# EXERCISE MATERIALS
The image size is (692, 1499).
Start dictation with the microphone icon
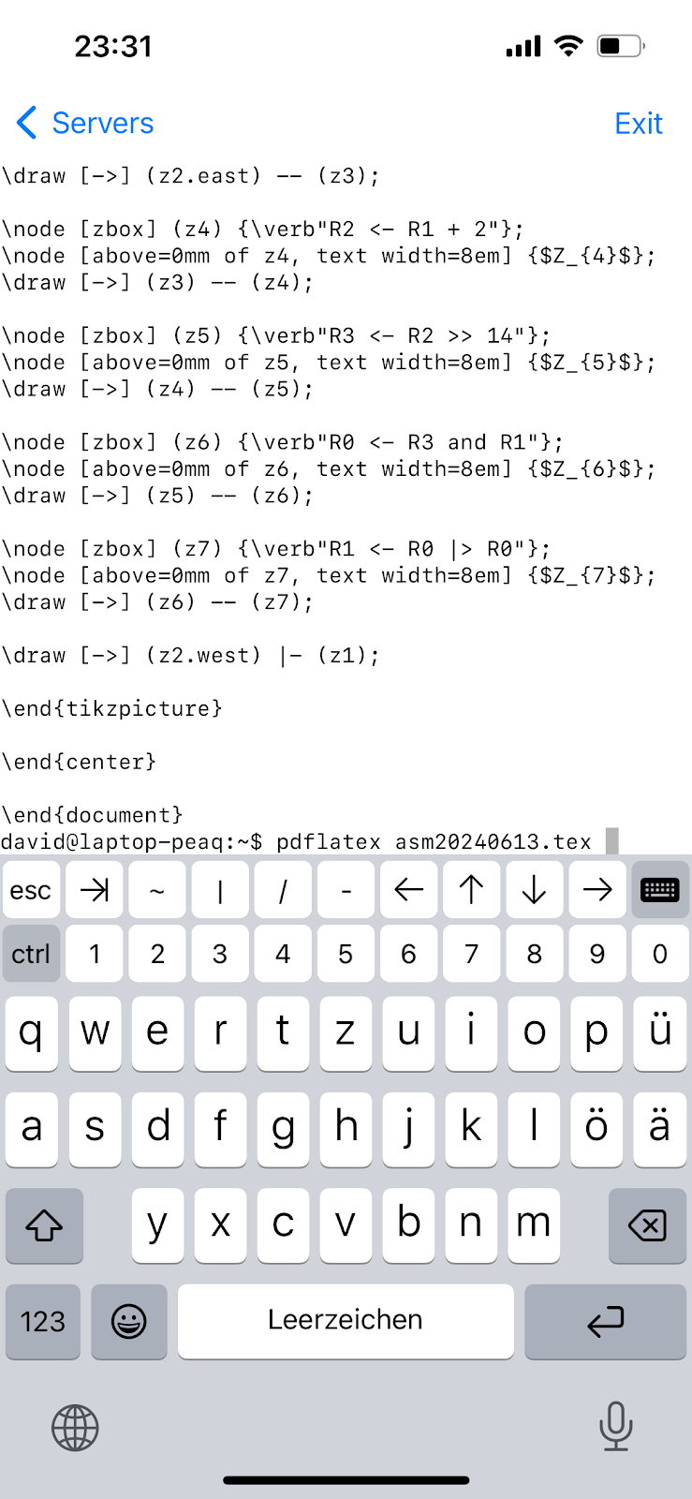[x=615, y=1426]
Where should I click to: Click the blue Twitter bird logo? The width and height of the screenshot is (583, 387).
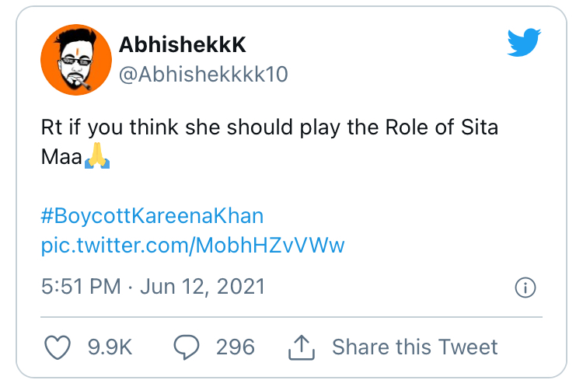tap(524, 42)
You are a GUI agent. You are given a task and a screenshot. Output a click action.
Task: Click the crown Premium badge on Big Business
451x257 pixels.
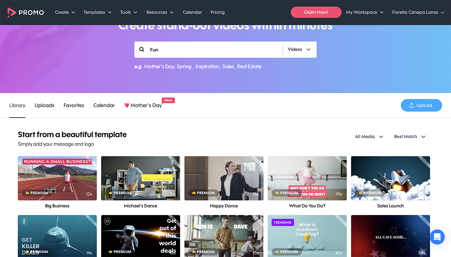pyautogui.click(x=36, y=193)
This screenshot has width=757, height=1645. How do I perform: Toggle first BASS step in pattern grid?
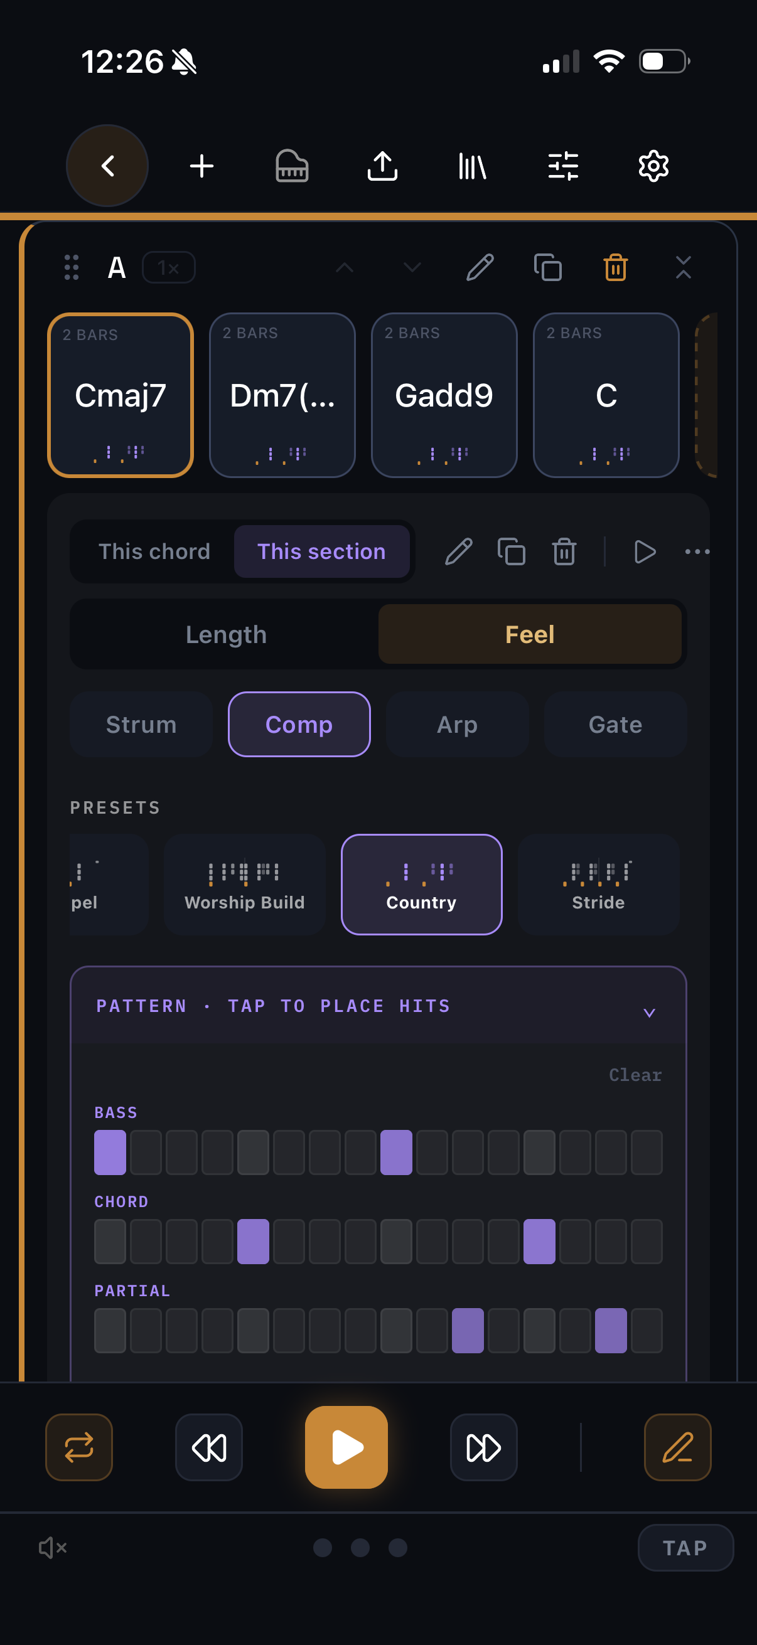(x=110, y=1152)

# TASK REQUIREMENTS
Rewrite all of the material above with every occurrence of "screenshot" switched to "capture" and everything else unchanged. Omit the pictures from your answer.

# EXPECTED ANSWER
The image size is (692, 1499).
Start dictation with the microphone icon
[x=615, y=1426]
Where should I click to: Click the blue Twitter bird logo? The width and height of the capture is (583, 387).
tap(524, 42)
You are a GUI agent. You are given a task and a capture. Output a click action.
Task: Click the crown Premium badge on Big Business
451x257 pixels.
pyautogui.click(x=36, y=193)
This capture has width=757, height=1645. How do I perform: Toggle first BASS step in pattern grid?
(x=110, y=1152)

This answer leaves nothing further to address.